Archive

Archive for February, 2013

Knockout.js: HtmlNoScript binding

February 14th, 2013 No comments

    The Knockout.js is one of the most popular and fast-developing libraries that bring the MVVM pattern into the world of JavaScript development. Knockout.js allows to declaratively bind UI (Document Object Model elements) to an underlying data model. One of the built-in bindings is the html-binding allowing to display an arbitrary Html provided by an associated property/field of the data model. The typical use of this binding may look like this:

<div data-bind="html: comment" />

where the comment property may be specified as shown in the following data model:

...
// include the knockout library
<script src="js/knockout/knockout-2.2.0.debug.js" type="text/javascript"></script>
...
$(function () {
	// define a data model
	var viewModel = function () {
        var self = this;		
		self.comment = ko.observable("some html comment <span>Hello<script type='text/javascript'>alert('Hello!');<\/script></span>");
		...
	}
	...
	// create instance of the data model
	var viewModelInstance = new viewModel();
	// bind the instance to UI (since that moment all of the declarative bindings have worked off and the data are displayed)
	ko.applyBindings(viewModelInstance);
});

Applying a value to a DOM element, the html-binding exploits the jQuery‘s html() method, of course, if jQuery is available on the page; otherwise knockout.js relies on its own logic that ends up with call of the DOM‘s appendChild function. In both cases if the html being applied contains inclusions of JavaScripts, the scripts execute once the html has been added to the DOM. Preventing all unwanted scripts from running is the best practice when displaying random htmls on the page. Using the approach described in my post How to prevent execution of JavaScript within a html being added to the DOM we are able to develop our own knockout binding disabling the scripts. It could look like the following:

 ko.bindingHandlers.htmlNoScripts = {
    init: function () {
        // Prevent binding on the dynamically-injected HTML
        return { 'controlsDescendantBindings': true };
    },
    update: function (element, valueAccessor, allBindingsAccessor) {
        // First get the latest data that we're bound to
        var value = valueAccessor();
        // Next, whether or not the supplied model property is observable, get its current value
        var valueUnwrapped = ko.utils.unwrapObservable(value);
		// disable scripts
        var disarmedHtml = valueUnwrapped.replace(/<script(?=(\s|>))/i, '<script type="text/xml" ');
        ko.utils.setHtml(element, disarmedHtml);
    }
};
 

An alternative way to prevent scripts from running is to use the innerHTML property of a DOM element as follows:

 var html = "<script type='text/javascript'>alert('Hello!');<\/script>";
 var newSpan = document.createElement('span');
 newSpan.innerHTML = str;
 document.getElementById('content').appendChild(newSpan);
 

Some people, however, report that this doesn’t work in Internet Explorer 7 for unknown reasons.

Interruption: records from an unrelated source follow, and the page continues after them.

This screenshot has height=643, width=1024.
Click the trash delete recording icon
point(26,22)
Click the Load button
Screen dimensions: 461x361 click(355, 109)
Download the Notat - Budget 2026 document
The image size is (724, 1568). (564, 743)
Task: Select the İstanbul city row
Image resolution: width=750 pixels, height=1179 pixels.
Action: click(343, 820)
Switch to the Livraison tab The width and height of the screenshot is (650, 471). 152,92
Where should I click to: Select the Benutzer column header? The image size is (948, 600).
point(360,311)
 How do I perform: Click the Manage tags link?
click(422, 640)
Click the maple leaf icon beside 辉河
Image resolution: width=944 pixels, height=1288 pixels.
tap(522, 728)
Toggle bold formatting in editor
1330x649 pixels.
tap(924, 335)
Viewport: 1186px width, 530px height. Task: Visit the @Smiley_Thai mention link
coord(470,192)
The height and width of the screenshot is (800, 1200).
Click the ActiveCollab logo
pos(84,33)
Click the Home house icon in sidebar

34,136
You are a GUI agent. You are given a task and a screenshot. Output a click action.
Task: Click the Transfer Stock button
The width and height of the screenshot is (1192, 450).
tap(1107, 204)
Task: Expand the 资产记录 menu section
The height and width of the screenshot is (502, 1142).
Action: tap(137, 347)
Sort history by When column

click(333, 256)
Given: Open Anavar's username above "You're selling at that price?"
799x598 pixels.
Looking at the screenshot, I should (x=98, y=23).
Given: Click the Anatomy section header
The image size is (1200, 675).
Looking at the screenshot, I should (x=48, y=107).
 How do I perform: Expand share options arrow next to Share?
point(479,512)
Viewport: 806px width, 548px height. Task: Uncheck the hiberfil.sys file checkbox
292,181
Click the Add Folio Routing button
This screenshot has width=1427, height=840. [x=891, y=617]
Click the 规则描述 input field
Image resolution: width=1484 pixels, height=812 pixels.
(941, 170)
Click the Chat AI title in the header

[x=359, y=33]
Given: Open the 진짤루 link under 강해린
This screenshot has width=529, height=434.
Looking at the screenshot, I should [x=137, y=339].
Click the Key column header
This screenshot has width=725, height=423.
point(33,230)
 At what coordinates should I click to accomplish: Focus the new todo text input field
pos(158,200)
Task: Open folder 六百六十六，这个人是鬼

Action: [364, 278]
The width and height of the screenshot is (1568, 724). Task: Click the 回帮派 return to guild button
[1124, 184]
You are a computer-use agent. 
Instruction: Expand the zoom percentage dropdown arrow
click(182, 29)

So, let’s combine these two methods in one to minimize the risk of unwanted scripts running. My tests show the combined approach successfully prevent JavaScript from being executed in all popular browsers. Even in the worst case, at least one of the methods works off. The resultant knockout binding may look like the following:

ko.bindingHandlers.htmlNoScripts = {
    init: function () {
        // Prevent binding on the dynamically-injected HTML
        return { 'controlsDescendantBindings': true };
    },
    update: function (element, valueAccessor, allBindingsAccessor) {
        // First get the latest data that we're bound to
        var value = valueAccessor();
        // Next, whether or not the supplied model property is observable, get its current value
        var valueUnwrapped = ko.utils.unwrapObservable(value);
        // disable scripts
        var disarmedHtml = valueUnwrapped.replace(/<script(?=(\s|>))/i, '<script type="text/xml" ');        
        // create a wrapping element
        var newSpan = document.createElement('span');
        // safely set internal html of the wrapping element
        newSpan.innerHTML = disarmedHtml;
        // clear the associated node from the previous content
        ko.utils.emptyDomNode(element);
        // add the sanitized html to the DOM
        element.appendChild(newSpan);
    }
};

This htmlNoScripts binding can be used as follows:

<div data-bind="htmlNoScripts: comment" />

Related posts:

JavaScript: How to prevent execution of JavaScript within a html being added to the DOM

February 5th, 2013 No comments

    Getting pieces of html from an external web service, I display them “as is” on a page. To insert the htmls into the document I use handy jQuery methods: append() and html(). The only problem is the htmls contain inclusions of JavaScript that is executed whenever I add the htmls to the DOM (Document Object Model). Having looked for an acceptable solution to prevent untrusted scripts from running I found out that almost all solutions come to removing script-tags from html using the Regular Expressions. I tried a couple of regexes, and they really worked. However, every time I could find such a combination of script-tag, JavaScript inside it and wrapping html when the regexes either didn’t recognize a script block or cut out more than it was needed. And I don’t even mention that parsing an arbitrary HTML with the Regular Expressions is a bad idea in all respects :). Trying to find another solution, I recalled that if we replace the type=”text/javascript” of a script-tag with the type=”text/xml”, the JavaScript inside will not execute. This is quite known fact, and a few JavaScript libraries use this behavior for their purposes. However, two things impeded me to implement the direct replacing of one type with another: the type=”text/javascript” sub-string may encounter outside the <script>, somewhere in the content (like in this article 🙂 ); the script-tag may be without the type attribute at all, and, in this case, the code inside will be run as if the type=”text/javascript” is specified. Taking into account these conditions, I developed a few tricky regexes, that seemed to be fairly complicated and not reliable enough though. After all, this led me to a thought to examine what happens if the script-tag has two type attributes. Something like this:

<script type="text/xml" type="text/javascript">
    alert('Hello!');
</script>

All browsers I tested this in didn’t execute JavaScript. On the contrary, if I change the type attributes over, the script is executed. Only the first type attribute seems to be efficient. So, my resultant solution is based on the following assumptions:

  • JavaScript inside the <script type=”text/xml”> doesn’t execute;
  • JavaScript inside the <script type=”text/xml” type=”text/javascript”> doesn’t execute as well because only the first type is considered;

So, below is a very simple JavaScript function, which prevents scripts from running and seems to avoid most of drawbacks:

function preventJS(html) {
    return html.replace(/<script(?=(\s|>))/i, '<script type="text/xml" ');
}

The solution still relies on the Regular Expressions, but the regex itself is quite simple and unambiguous. The script-tags are preserved in the html, so you can treat them later in a manner you want.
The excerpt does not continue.